■ Instructions to follow
Collect every line in the items below that contains the word "screenshot".

** START Source data **

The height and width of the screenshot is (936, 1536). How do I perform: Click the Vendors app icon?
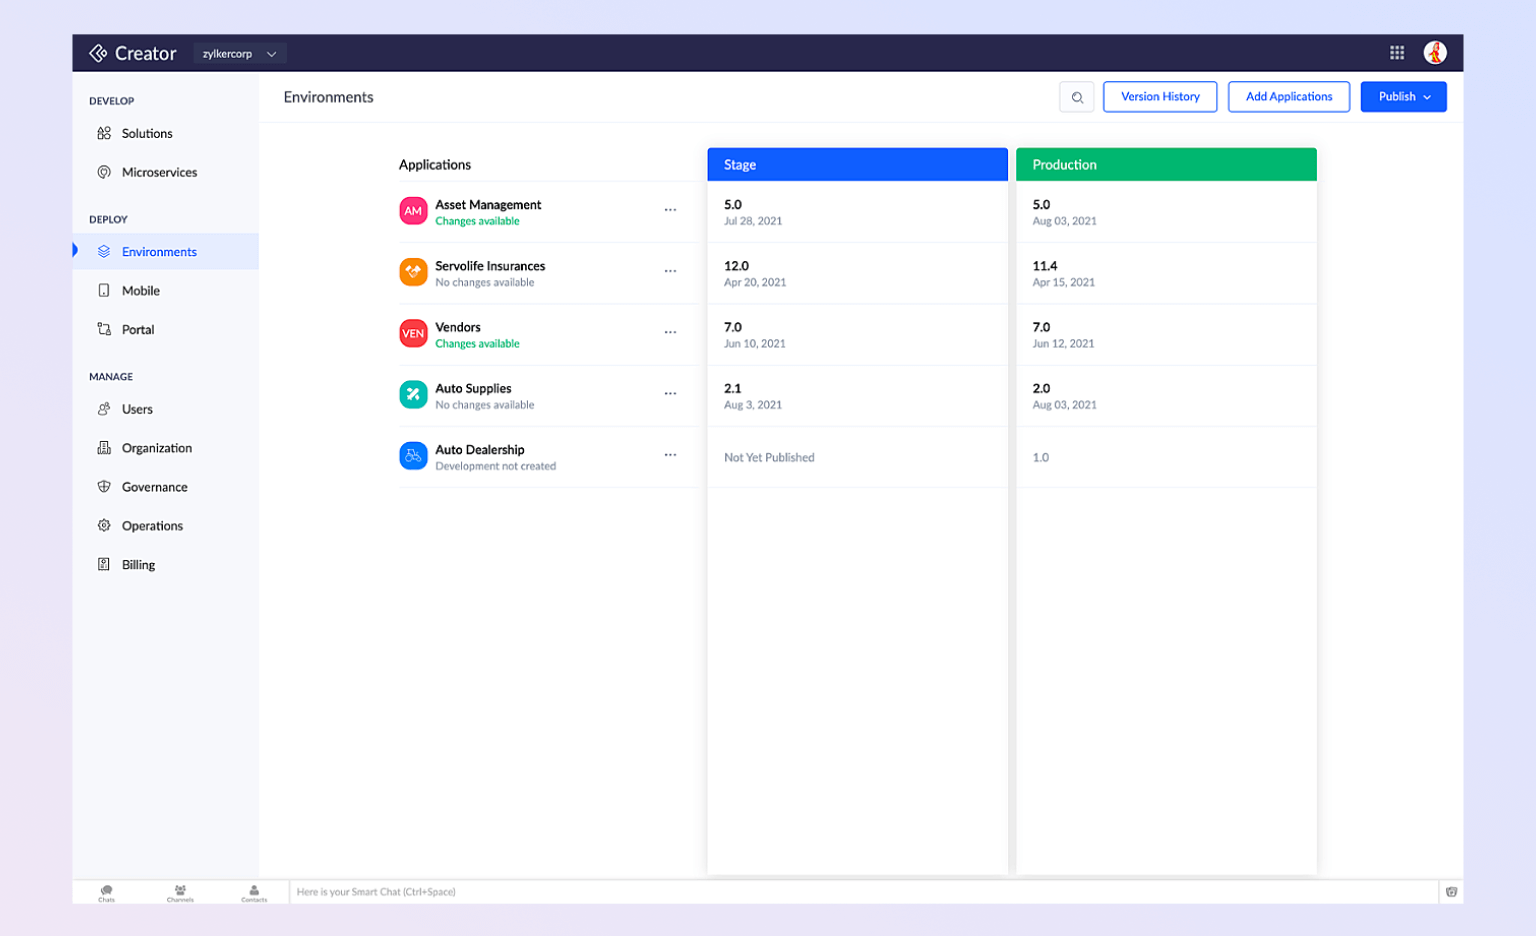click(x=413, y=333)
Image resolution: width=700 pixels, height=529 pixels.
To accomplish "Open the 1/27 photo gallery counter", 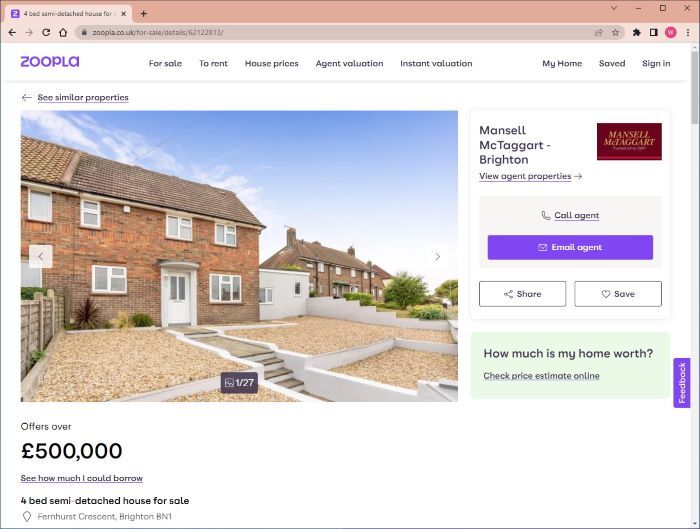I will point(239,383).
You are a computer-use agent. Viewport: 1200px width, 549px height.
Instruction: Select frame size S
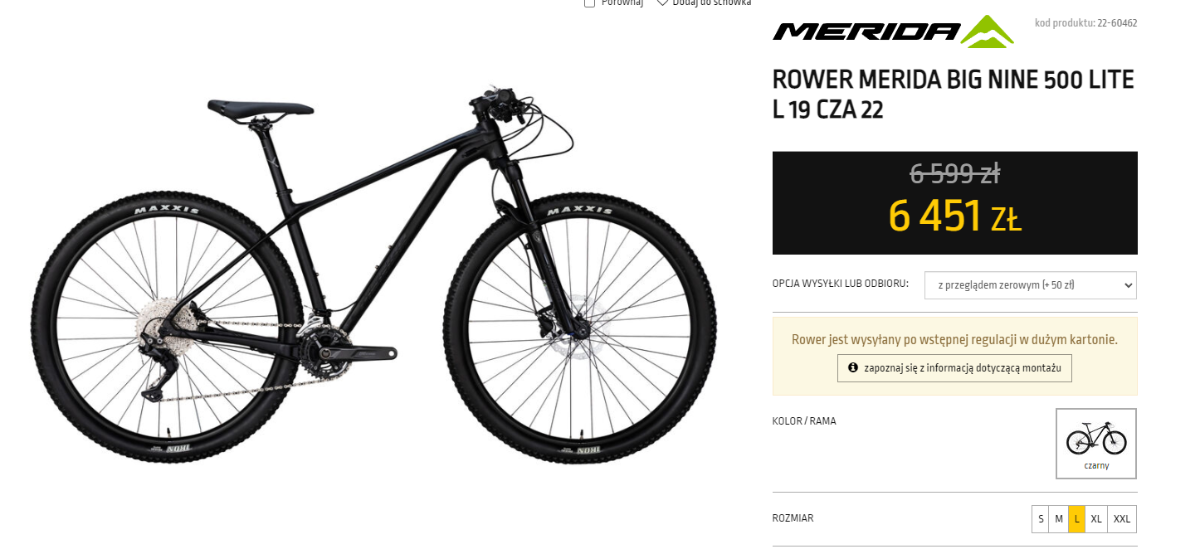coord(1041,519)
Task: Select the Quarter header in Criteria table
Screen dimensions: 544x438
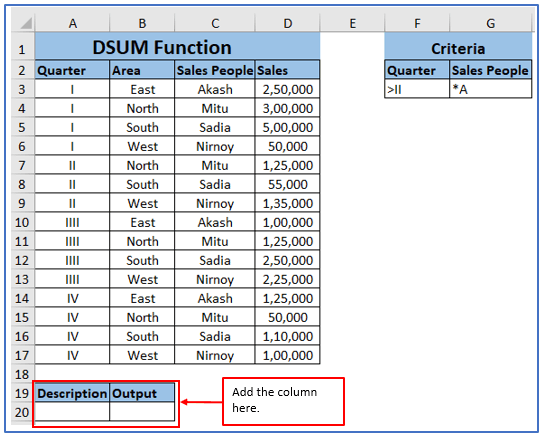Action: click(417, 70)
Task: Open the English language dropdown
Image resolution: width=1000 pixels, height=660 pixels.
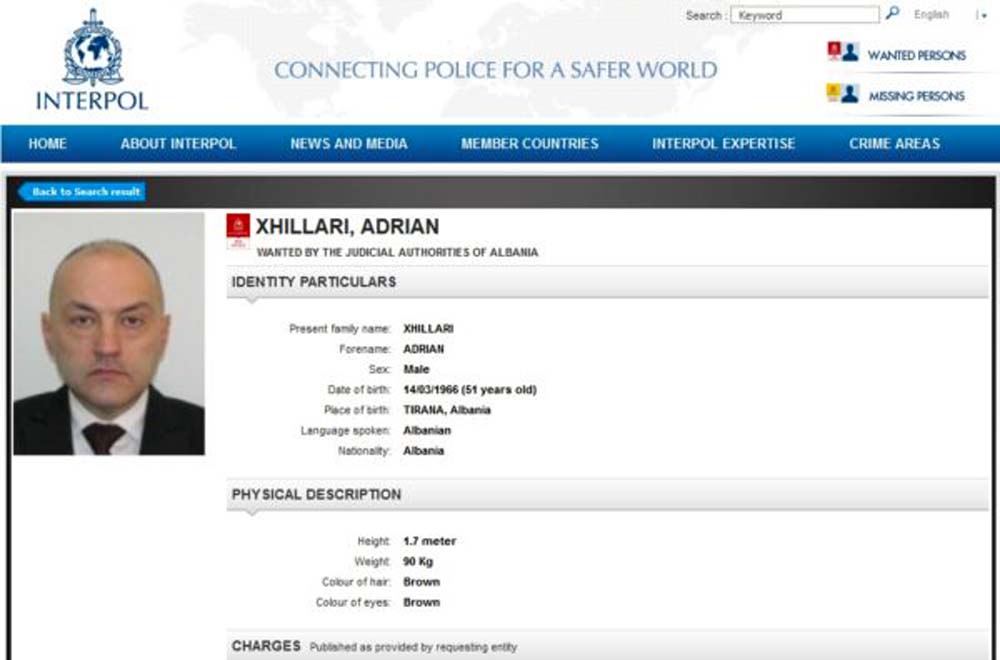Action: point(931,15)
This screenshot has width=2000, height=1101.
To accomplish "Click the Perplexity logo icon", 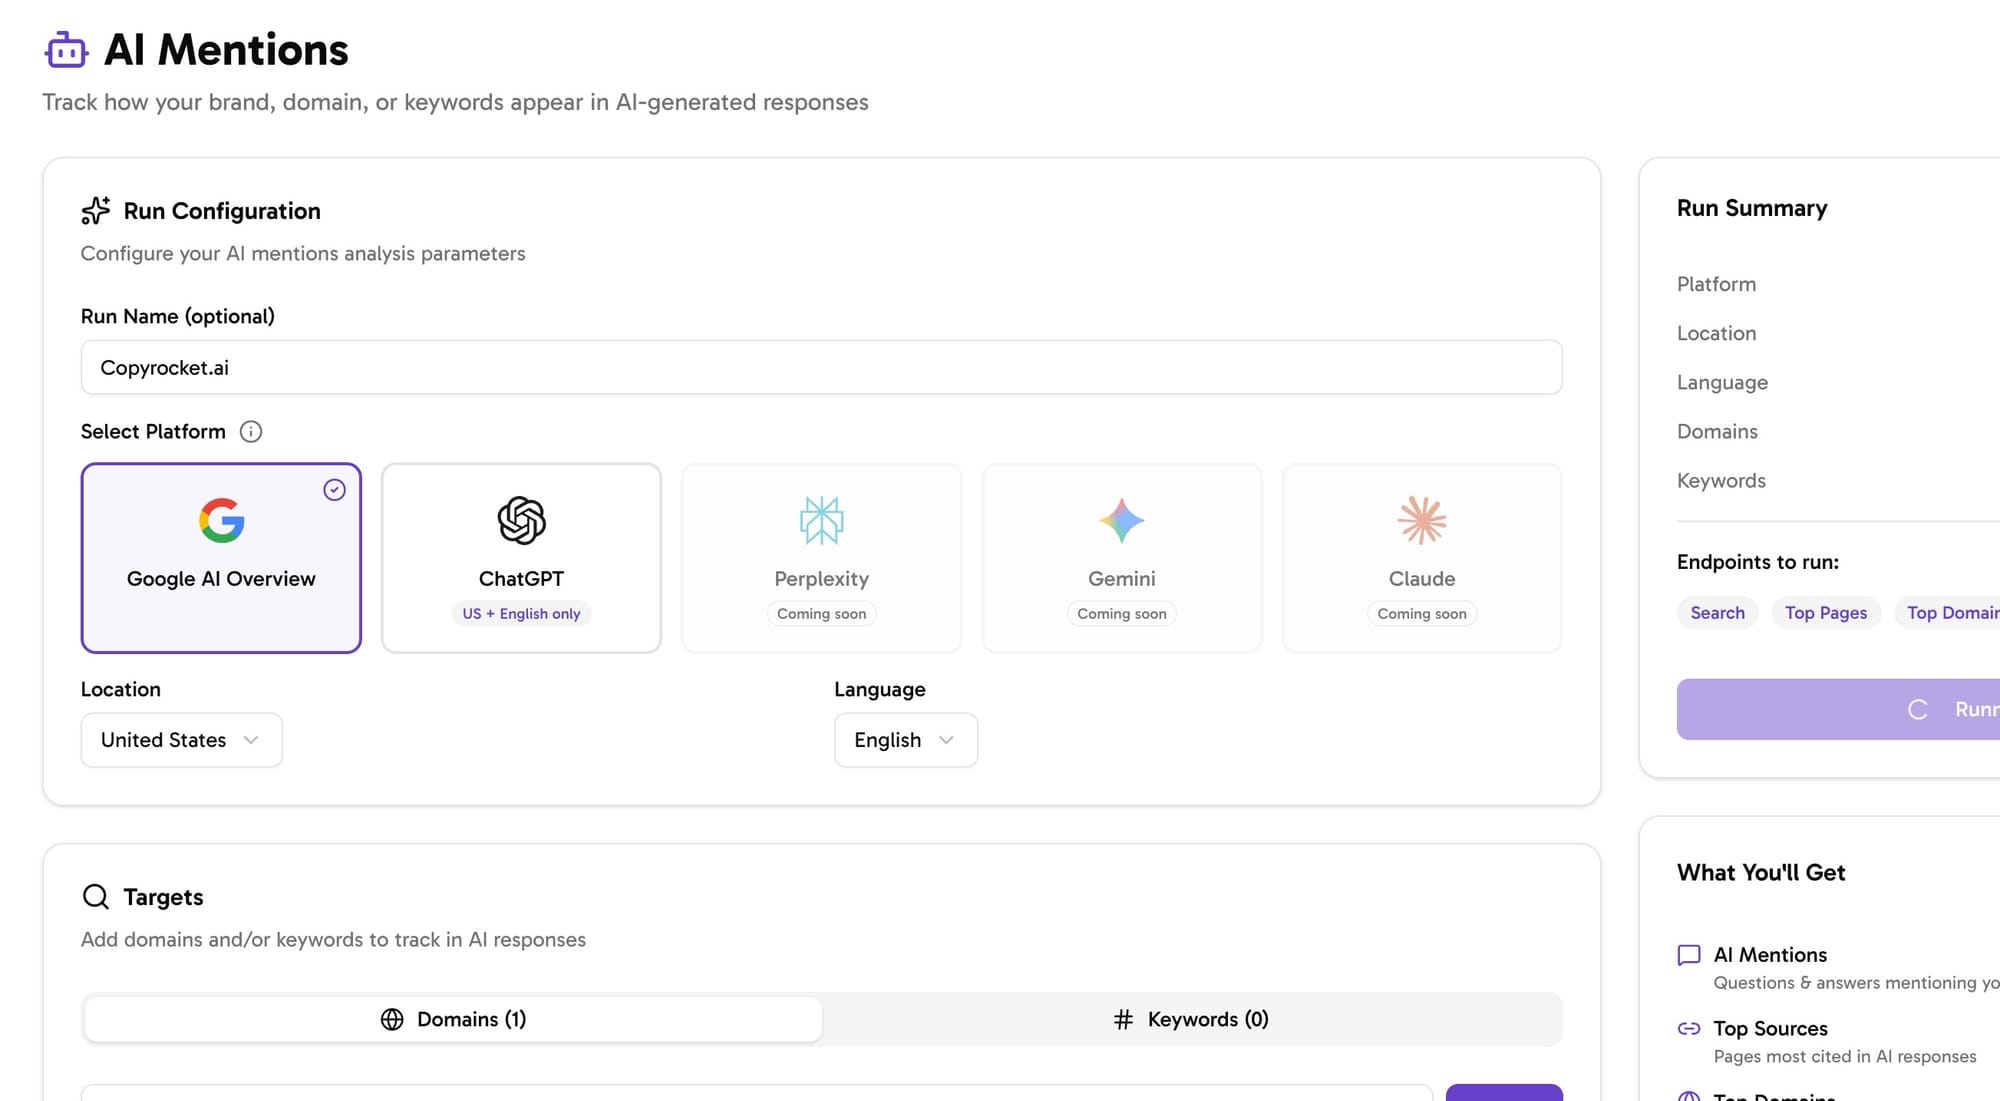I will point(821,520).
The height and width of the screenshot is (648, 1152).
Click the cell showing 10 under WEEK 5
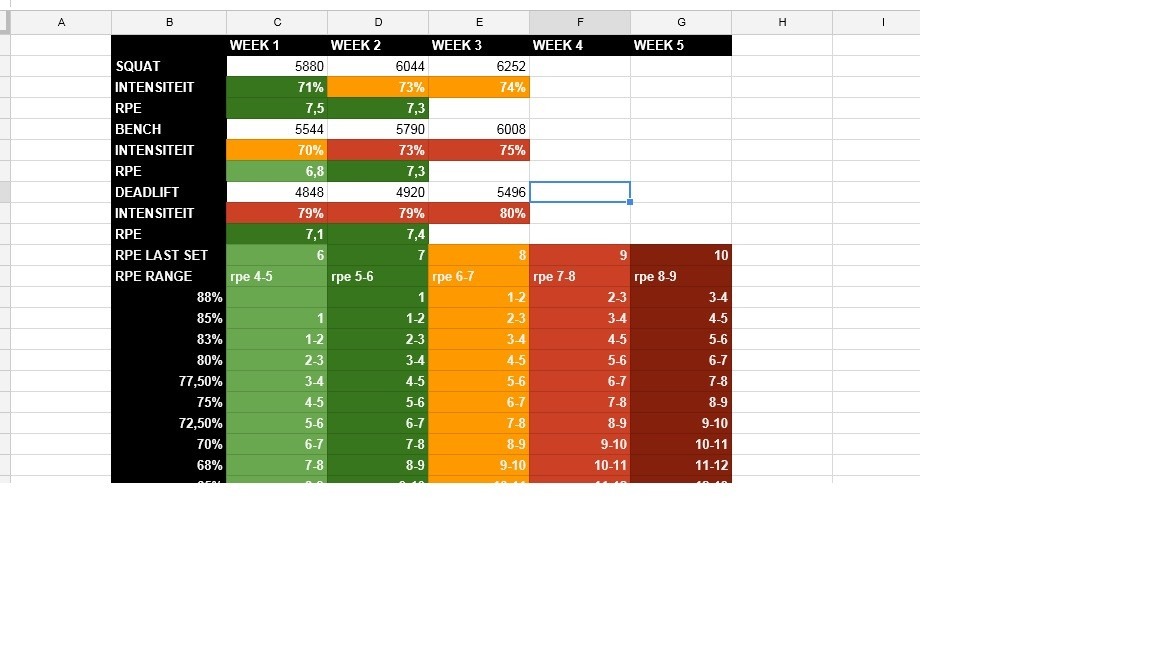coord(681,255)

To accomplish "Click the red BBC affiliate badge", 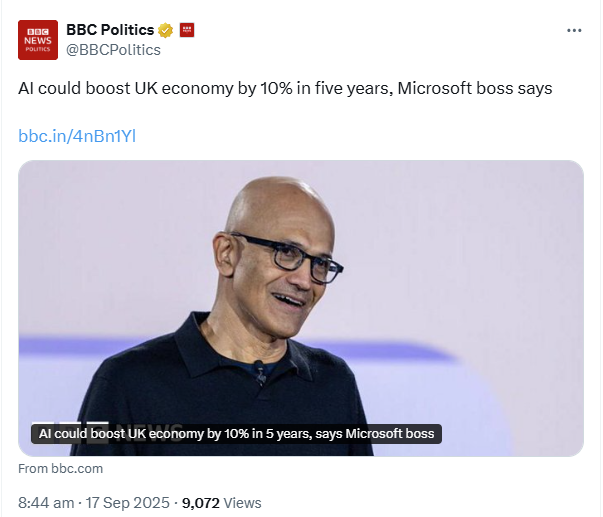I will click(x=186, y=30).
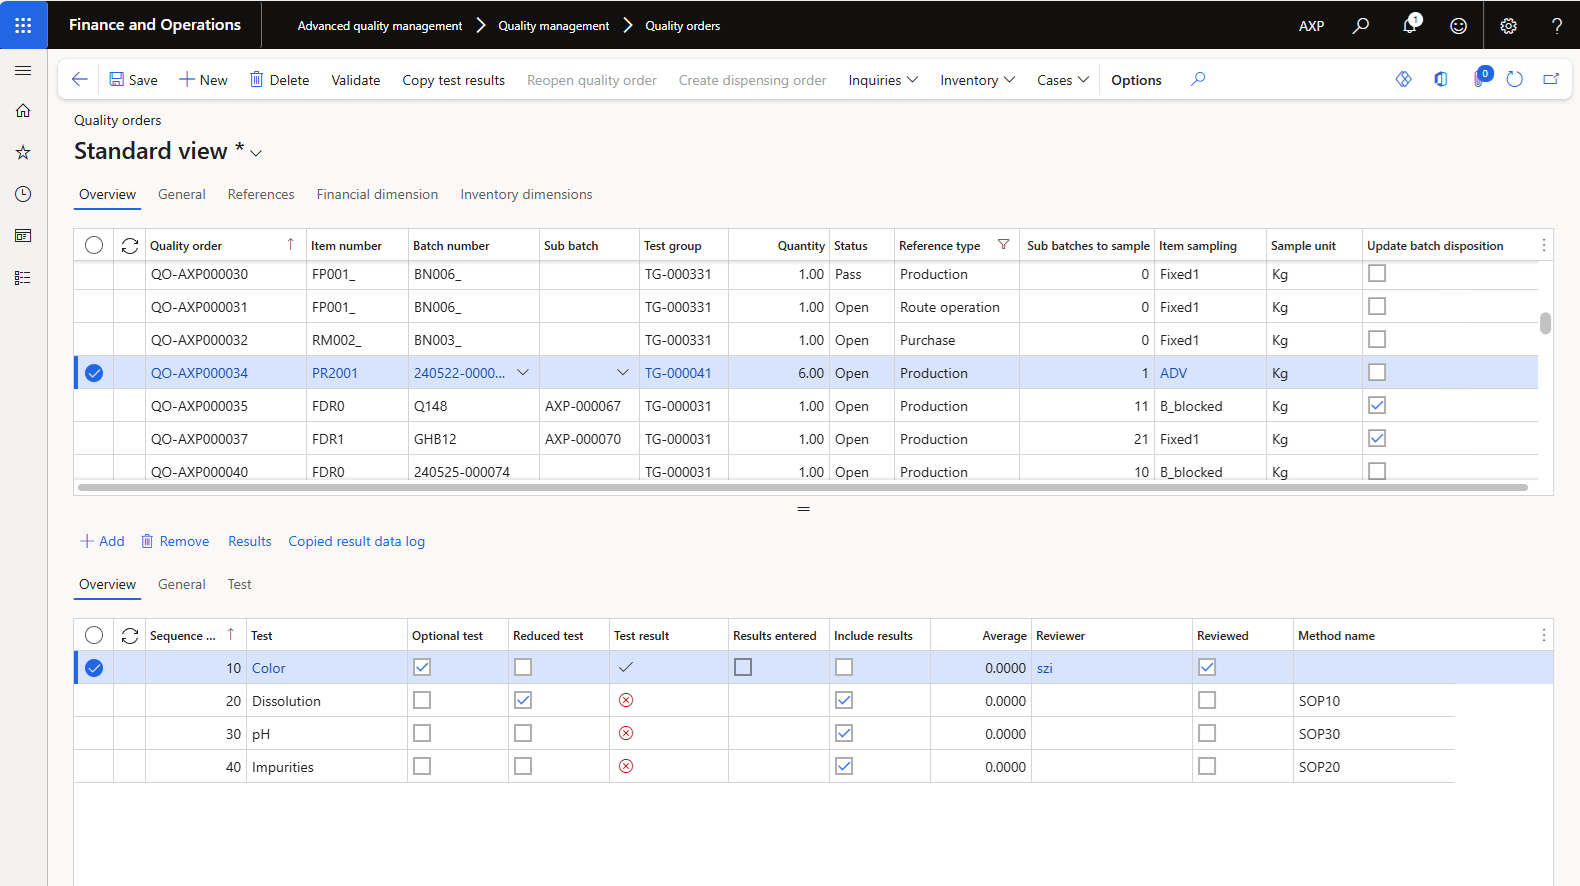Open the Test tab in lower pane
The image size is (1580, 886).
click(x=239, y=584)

** END Source data **

■ Task solution
The height and width of the screenshot is (936, 1536). How do I perform: Click the Vendors app icon?
This screenshot has width=2000, height=1101.
The height and width of the screenshot is (648, 1152).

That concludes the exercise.